La SAAQ nous rappelle que la fatigue est un état biologique que ni la volonté, ni l’expérience, ni la motivation ne peuvent surmonter ou compenser. Le degré de fatigue peut être aggravé par :

  • Le manque de sommeil et l’accumulation d’une dette de sommeil;
  • La présence d’un trouble du sommeil (apnée, insomnie, etc.) non traité;
  • Le moment de la journée, entre 13 h et 15 h et la nuit, entre minuit et 6 h (creux liés à notre métabolisme)
  • Le temps d’éveil (après 17 heures d’éveil, la performance physique et mentale décroît);
  • La consommation d’alcool, de médicaments ou d’autres drogues.

Prévenez la fatigue

  • Ayez une bonne nuit de sommeil avant de prendre la route pour plusieurs heures
  • Déliez-vous les jambes, étirez-vous toutes les 2 heures
  • En cas de fatigue, faites une sieste, même 15 minutes peuvent suffire
  • Ne conduisez pas aux heures du dodo (généralement la nuit et en début d’après-midi)
  • Évitez de conduire à grande vitesse, ça demande plus de concentration et ça fatigue à la longue
  • Mangez des repas légers
  • Évitez l’alcool

Nous serons nombreux au cours des prochaines semaines à sillonner les routes du Québec, de la côte Est américaine, des Maritimes ou ailleurs.
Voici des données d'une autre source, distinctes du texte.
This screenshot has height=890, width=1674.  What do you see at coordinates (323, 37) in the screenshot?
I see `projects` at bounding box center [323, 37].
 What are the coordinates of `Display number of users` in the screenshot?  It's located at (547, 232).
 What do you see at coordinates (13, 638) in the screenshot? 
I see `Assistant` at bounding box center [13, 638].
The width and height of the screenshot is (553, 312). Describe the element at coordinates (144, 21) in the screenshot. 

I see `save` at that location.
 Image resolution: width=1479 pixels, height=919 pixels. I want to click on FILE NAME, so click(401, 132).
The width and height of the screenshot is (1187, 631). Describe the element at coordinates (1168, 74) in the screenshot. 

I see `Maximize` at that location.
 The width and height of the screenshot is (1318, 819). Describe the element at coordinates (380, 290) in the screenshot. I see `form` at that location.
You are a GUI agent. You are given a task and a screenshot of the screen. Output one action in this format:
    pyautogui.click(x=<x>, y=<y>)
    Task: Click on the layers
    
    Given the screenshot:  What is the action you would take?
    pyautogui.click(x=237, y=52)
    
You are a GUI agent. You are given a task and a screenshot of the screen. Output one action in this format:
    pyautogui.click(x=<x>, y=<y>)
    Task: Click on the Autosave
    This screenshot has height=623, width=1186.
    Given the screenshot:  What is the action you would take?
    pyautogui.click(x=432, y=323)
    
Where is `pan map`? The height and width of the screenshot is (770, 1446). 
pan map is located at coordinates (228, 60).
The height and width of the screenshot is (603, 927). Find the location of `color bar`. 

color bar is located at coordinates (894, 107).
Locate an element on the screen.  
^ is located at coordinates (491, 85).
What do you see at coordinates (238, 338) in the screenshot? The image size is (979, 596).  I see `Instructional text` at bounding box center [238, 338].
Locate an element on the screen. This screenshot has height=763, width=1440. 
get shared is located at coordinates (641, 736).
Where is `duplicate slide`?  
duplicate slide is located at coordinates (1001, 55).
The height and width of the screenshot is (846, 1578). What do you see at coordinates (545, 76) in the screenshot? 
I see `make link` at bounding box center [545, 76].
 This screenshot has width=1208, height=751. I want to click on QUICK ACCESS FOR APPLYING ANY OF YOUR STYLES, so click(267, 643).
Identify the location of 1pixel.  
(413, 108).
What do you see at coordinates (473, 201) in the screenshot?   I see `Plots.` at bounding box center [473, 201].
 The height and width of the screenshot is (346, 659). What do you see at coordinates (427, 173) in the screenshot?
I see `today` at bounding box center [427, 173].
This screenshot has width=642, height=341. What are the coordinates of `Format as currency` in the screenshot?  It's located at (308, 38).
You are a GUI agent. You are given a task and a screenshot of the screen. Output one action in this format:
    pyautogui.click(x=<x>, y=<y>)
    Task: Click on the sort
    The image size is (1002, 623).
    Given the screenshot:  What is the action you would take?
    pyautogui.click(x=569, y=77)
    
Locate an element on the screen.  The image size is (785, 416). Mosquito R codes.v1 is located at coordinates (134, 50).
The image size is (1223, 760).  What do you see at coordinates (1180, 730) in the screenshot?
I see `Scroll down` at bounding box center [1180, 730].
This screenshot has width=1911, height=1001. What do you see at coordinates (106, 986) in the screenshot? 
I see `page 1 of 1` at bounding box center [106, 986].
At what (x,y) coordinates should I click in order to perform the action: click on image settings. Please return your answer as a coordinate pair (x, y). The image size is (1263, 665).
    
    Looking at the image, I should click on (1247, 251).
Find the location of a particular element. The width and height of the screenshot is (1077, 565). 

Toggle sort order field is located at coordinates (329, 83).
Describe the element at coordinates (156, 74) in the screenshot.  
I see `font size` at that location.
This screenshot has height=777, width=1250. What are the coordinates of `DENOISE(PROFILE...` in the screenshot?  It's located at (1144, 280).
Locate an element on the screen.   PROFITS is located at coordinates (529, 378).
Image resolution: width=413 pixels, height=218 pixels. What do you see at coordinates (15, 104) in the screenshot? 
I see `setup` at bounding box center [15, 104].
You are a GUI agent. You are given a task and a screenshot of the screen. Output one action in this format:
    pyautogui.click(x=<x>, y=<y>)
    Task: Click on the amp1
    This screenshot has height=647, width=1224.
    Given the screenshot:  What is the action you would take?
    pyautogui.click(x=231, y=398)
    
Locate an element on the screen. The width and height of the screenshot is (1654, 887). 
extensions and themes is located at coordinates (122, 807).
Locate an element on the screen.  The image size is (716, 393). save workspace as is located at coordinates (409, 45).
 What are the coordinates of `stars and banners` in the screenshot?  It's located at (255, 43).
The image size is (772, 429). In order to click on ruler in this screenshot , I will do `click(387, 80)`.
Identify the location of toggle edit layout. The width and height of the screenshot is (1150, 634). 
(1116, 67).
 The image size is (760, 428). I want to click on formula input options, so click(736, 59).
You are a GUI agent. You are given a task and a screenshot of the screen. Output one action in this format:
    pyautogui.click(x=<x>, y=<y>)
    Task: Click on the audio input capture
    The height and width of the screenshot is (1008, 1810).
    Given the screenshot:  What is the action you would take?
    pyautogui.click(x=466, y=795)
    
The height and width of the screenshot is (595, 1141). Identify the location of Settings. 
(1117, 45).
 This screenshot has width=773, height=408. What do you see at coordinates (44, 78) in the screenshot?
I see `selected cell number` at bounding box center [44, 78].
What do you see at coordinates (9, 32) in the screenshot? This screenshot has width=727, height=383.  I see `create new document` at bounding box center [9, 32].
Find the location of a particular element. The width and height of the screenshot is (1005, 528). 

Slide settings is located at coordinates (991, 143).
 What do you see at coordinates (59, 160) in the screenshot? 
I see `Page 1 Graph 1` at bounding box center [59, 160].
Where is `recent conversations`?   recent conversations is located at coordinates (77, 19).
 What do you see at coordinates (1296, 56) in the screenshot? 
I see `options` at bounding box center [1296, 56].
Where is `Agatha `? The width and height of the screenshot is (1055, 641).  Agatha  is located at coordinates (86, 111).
Soyons vigilants et éveillés. Bonnes vacances! 

 

2 réflexions sur « Avoir une « dette de sommeil » au volant, ça coûte cher »

  1. Agent de la SQ : Vos papiers !
    Automobiliste : Pas si fort ! Quoi, le bonjour c’est facultatif !
    Agent de la SQ : Je voulais être sur que vous m’entendiez vu votre état de somnolence !
    Automobiliste : Je ne dormais pas Monsieur l’agent, je suis parfaitement éveillé, juste un peu fatigué, la vérité c’est que je viens de passer 2 heures au poste de la SQ pis je suis un peu engourdi.
    Agent de la SQ : Pouvez-vous alors m’expliquer pourquoi vous êtes au volant d’une auto patrouille de la SQ …

  2. Je parcours 45 a 55 000km par année pour mon travail, la meilleur période reste le matin de 6 a 10, quand je peux, j’écoute la radio type ligne ouverte, comparé a la musique c’est moins endormant, mais j’arrête a tous les 1.5 heures dans des halte routières.
    Même si plusieurs se crois a l’abri, c’est vrai que ni l’age, le sexe, l’expérience, conditions physique ne peut aider, pas plus que les vitres baissé, la radio forte.
    Ceux qui crois le contraire, sont des danger potentiel futur.